_WHAT IS ASKED_:
1: In the post about CAPTCHAs, how long does it take on average for a person to solve one?
2: Copy word for word the passage of the CAPTCHA post starting with "It takes, on" and going on through "a brilliant idea.".

--- Start DOCUMENT EXTRACT ---

Human After All
23/01/2008
You will almost certainly have solved one of these in the last month, if not dozens:

The uptake of CAPTCHAs (Completely Automated Public Turing test to tell Computers and Humans Apart) has been swift and widespread, as they offer a straightforward and directly effective method of determining whether the user is a human or a computer. Their success rests on discovering something humans are extremely good at, and computers are extremely bad at - interpreting the content of images. Until computers get better at doing this, spammers will continue struggling to overcome the CAPTHCA barrier without having to somehow involve organic brain power.
It takes, on average, 10 seconds for a person to solve one before they continue submitting whatever they are submitting. Just quickly enough for it not to become too disruptive or inconvenient, so long as you don’t have to do too many. But what may only be 30 seconds a week for you, is actually 1,050,000 hours a week for mankind. The inventors, Luis von Ahn, Manuel Blum, Nicholas J. Hopper and John Langford, were worried about how much time their creation had begun wasting. Just think what could be done if a year of CAPTCHA-solving time was put to some other use, they recently thought….
Then they had a brilliant idea.
The benefit of computing limitations for spam-stopping is also a frustration for the good honest people who want to digitize the heaps and heaps of written text we cannot yet search, download or cut and paste from. OCR (Optical Character Recognition) is used to automatically render printed text as machine-editable text, and has been put to work scanning the millions and millions of pages we want to make digital. But, as Stuart will tell you from his recent experience, it’s a highly imprecise method, returning a mixture of well-rendered passages and absolute nonsense.

Enter the reCAPTHCA Project, turning 150,000 hours of wasted human labour into something dazzlingly efficient and useful. The words that computers can’t figure out when digitising texts become the CAPTCHAs, and we do what we are good at - interpret images. But wait! How will it work as a spam-filter if the makers don’t yet know what the words are?! You translate 2 words - one a designed CAPTCHA, the other a word OCR mangled somewhere. If you get the CAPATCHA right, your answer to the mangled word is returned as being correct. The same word is then given to a few other users to improve the accuracy of the result allowing everyone to help digitise the world’s written history, something otherwise predicted to take 400 years.
Well done, aren’t you clever?

--- End DOCUMENT EXTRACT ---
--- Start GIVEN INFORMATION ---

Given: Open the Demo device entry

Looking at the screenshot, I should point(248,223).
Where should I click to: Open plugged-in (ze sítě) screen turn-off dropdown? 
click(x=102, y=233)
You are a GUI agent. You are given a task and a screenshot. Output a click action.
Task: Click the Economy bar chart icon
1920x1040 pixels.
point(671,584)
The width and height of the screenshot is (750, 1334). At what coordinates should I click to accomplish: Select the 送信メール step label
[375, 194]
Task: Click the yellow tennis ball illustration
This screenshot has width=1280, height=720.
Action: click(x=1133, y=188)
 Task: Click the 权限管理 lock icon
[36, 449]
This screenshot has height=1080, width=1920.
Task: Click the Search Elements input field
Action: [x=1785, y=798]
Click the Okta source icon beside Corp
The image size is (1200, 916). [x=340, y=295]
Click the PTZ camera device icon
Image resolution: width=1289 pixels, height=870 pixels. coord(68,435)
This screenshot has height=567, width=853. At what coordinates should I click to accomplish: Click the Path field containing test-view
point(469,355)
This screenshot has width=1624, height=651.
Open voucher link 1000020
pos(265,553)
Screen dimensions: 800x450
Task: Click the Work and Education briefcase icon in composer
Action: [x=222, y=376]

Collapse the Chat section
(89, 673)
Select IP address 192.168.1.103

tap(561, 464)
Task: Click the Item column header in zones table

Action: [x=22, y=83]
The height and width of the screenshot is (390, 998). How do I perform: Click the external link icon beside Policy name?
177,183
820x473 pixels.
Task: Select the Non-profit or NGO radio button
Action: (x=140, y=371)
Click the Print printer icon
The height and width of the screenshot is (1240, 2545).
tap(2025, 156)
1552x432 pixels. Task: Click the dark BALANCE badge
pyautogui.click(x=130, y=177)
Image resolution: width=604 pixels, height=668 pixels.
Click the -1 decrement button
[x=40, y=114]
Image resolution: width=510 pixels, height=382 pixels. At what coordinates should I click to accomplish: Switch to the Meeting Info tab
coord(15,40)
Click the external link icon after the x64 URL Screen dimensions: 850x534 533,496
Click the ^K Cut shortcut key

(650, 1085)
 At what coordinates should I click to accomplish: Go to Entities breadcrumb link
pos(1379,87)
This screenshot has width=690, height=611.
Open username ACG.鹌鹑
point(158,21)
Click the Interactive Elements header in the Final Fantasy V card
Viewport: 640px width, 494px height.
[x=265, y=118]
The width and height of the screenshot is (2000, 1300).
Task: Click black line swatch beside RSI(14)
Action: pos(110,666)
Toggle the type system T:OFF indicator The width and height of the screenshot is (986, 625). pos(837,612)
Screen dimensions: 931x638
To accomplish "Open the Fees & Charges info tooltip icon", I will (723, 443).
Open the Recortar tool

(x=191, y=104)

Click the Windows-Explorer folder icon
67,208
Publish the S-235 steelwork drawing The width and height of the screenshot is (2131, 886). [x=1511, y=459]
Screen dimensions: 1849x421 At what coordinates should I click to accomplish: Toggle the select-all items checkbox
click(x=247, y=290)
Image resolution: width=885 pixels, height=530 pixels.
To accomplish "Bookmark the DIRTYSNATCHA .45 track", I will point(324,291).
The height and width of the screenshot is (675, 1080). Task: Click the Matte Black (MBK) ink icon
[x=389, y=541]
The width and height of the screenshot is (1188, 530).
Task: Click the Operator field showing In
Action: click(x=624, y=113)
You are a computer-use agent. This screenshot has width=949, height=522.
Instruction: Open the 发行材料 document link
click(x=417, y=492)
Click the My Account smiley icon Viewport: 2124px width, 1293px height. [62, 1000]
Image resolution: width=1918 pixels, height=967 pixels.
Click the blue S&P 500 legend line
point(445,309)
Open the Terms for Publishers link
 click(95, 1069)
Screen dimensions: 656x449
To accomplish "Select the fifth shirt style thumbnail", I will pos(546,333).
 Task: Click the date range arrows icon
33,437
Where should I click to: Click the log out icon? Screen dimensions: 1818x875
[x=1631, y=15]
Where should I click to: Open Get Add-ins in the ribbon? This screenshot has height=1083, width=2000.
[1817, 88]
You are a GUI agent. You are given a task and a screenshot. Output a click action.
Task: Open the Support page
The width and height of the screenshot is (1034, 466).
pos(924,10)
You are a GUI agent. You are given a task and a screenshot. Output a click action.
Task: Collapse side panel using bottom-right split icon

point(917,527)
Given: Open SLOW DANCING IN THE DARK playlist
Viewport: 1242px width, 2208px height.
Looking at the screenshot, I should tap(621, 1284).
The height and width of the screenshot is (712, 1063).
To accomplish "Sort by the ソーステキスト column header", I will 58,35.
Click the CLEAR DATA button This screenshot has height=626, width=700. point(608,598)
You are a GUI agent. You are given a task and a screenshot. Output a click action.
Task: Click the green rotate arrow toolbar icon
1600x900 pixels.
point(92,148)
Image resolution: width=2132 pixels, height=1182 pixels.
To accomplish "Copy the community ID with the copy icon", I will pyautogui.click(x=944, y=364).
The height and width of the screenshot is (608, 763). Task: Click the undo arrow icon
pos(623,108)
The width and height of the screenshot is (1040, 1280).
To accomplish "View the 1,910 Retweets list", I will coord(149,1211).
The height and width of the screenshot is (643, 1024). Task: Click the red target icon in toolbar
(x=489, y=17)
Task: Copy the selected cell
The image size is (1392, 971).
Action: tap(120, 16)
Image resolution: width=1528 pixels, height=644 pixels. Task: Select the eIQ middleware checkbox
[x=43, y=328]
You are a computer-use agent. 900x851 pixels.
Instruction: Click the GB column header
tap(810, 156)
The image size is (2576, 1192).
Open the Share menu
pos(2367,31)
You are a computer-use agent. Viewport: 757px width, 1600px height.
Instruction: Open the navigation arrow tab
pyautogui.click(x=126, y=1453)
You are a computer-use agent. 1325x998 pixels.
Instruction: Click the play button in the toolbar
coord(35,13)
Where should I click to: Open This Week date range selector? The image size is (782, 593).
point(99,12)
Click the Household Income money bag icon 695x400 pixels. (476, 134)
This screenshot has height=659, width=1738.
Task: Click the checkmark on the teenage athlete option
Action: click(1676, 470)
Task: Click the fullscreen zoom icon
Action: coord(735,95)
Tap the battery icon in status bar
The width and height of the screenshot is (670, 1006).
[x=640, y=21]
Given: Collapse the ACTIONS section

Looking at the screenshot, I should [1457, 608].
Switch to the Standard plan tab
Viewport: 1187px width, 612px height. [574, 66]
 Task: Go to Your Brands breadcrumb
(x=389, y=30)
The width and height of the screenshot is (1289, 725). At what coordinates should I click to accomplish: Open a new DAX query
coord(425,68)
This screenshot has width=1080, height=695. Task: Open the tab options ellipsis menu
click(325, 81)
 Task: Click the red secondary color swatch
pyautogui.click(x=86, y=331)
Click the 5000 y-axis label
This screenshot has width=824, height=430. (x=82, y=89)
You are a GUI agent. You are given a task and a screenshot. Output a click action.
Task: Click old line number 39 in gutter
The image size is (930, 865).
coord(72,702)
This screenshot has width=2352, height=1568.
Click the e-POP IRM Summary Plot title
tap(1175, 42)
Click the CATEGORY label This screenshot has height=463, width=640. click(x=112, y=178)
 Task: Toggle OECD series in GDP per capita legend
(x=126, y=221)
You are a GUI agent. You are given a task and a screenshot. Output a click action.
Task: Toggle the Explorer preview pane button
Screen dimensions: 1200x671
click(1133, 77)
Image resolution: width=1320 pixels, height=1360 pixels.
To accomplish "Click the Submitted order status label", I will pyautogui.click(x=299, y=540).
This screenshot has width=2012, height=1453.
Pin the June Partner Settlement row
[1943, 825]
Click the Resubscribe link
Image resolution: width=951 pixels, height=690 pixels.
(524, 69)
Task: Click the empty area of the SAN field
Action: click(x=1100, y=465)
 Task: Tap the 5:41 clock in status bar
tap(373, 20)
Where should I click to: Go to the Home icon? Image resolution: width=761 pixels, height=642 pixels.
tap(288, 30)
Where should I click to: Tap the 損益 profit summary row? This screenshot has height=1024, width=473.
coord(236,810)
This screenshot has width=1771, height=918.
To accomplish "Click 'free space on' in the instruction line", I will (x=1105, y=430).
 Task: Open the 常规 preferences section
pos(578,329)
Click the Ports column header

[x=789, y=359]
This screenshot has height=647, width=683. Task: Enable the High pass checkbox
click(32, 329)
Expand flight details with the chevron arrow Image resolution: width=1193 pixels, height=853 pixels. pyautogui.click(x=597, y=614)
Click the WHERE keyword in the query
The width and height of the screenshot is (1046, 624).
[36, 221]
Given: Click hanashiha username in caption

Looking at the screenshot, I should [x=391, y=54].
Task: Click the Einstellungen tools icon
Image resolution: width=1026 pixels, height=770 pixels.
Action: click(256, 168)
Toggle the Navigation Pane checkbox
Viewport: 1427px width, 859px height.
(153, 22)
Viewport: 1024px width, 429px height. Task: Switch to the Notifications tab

--- End GIVEN INFORMATION ---

_ANSWERS BELOW_:
1: On average, 10 seconds.

2:
It takes, on average, 10 seconds for a person to solve one before they continue submitting whatever they are submitting. Just quickly enough for it not to become too disruptive or inconvenient, so long as you don’t have to do too many. But what may only be 30 seconds a week for you, is actually 1,050,000 hours a week for mankind. The inventors, Luis von Ahn, Manuel Blum, Nicholas J. Hopper and John Langford, were worried about how much time their creation had begun wasting. Just think what could be done if a year of CAPTCHA-solving time was put to some other use, they recently thought….
Then they had a brilliant idea.